Archiving of import clearance documents
All importers, i.e. goods holders, must see to the archiving of customs clearance documents after lodging electronic customs declarations. Documents are not delivered to Customs for archiving. Import declarations provided on paper and their enclosures, however, are still archived by Customs.
Obligation to archive documents
Importers and their agents are required to archive electronic import clearance documents. An importer company is responsible for archiving documents related to electronic import clearance when
- the company itself acts as an EDI sender
- the company uses online import
- the company uses an agent as a direct representative
- the company uses an agent as a direct representative with the responsibility of a guarantor
Although the importer company is responsible for archiving in these cases, the importer can also assign the archiving to an agent.
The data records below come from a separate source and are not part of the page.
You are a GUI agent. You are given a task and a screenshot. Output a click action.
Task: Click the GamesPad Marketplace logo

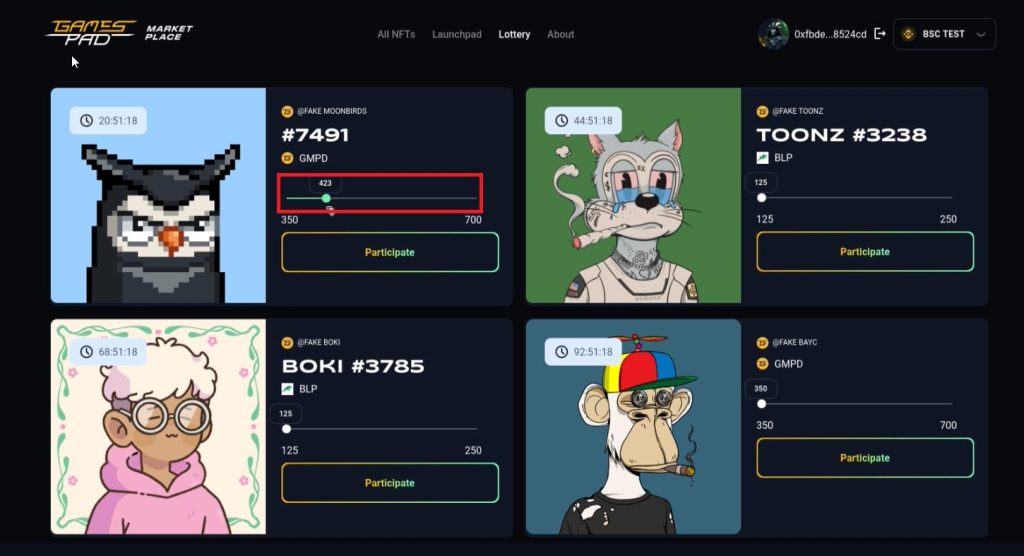(x=119, y=32)
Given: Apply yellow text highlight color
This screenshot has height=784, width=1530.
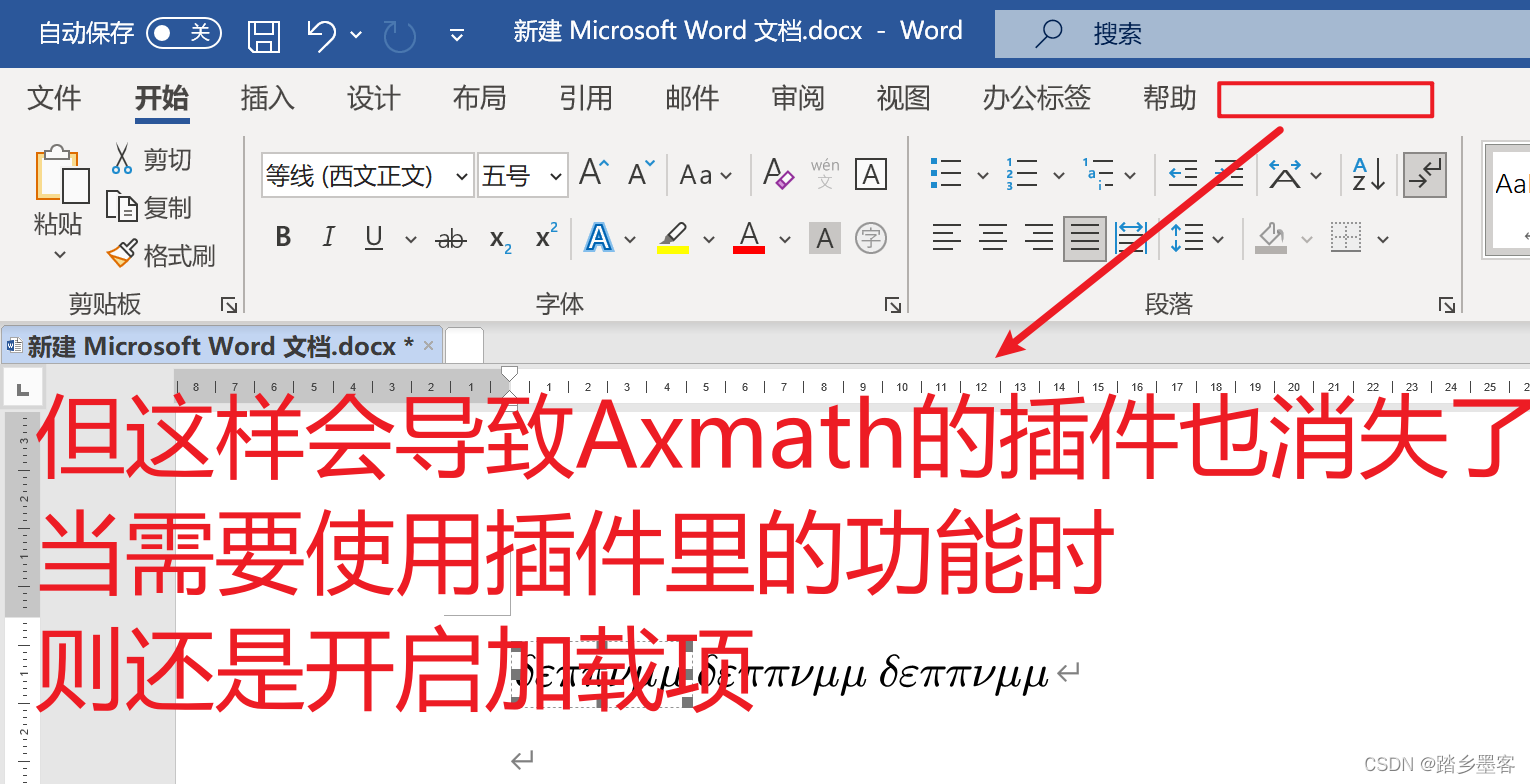Looking at the screenshot, I should (673, 238).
Private persons who are importers also have the same responsibility to archive documents as importer companies.
An agent is responsible for archiving electronic import clearances where the agent has provided an import declaration on behalf of the importer as an indirect representative.
Documents to be archived
Documents to be archived include all customs clearance documents and commercial documents related to import. These documents include decisions on customs clearances and releases, trade invoices, freight and transport documents, proofs of origin and decisions on corrections related to appeals.
The documents can be archived either electronically or on paper. Only permits or other documents verified by an authority with a signature, stamp or otherwise must be stored as paper documents.
- FORM A certificates of origin
- EUR.1, EUR-MED and A.TR. movement certificates, and
- invoice declarations and declarations of origin that are signed by the exporter in the exporting country and that do not include any authorisation number of an authorised exporter.
Place of archiving
Paper documents must always be archived in Finland, either on the premises of the importer or, based on an assignment, for example in an accounting company or on the premises of an agent. The documents must be reliable, authentic and complete and they are to have weight as evidence throughout the time they are archived.
Customs clearance documents must remain archived for six (6) years after the end of the calendar year during which the decision on the release of goods under an import procedure was made.
Putting documents at Customs’ disposal
Customs is entitled to inspect customs clearance documents which, when necessary, must be delivered to Customs without delay at the expense of the importer. Electronically archived documents must, when necessary, be provided to Customs in a generally used format.
If the importer goes out of business or goes bankrupt, the material to be archived must be transferred to Customs for archiving at the expense of the importer. If a company which has taken on the assignment of archiving documents goes out of business or goes bankrupt, it must transfer the archive material to the importer that gave the archiving assignment.
Archive contact person of the importer
The importer’s contact person for customs matters is also the contact person for archiving.
The importer on whose behalf electronic declarations are lodged can receive a monthly list of customs clearances which the agent has carried out as a direct representative or as a direct representative with the responsibility of a guarantor. The list shows the number of the customs clearance decision, clearance date, holder of the goods, forwarder, reference number and additional reference. The list request can be sent to arkistoedi(at)tulli.fi. The processing takes 2–4 weeks. The service is subject to a charge.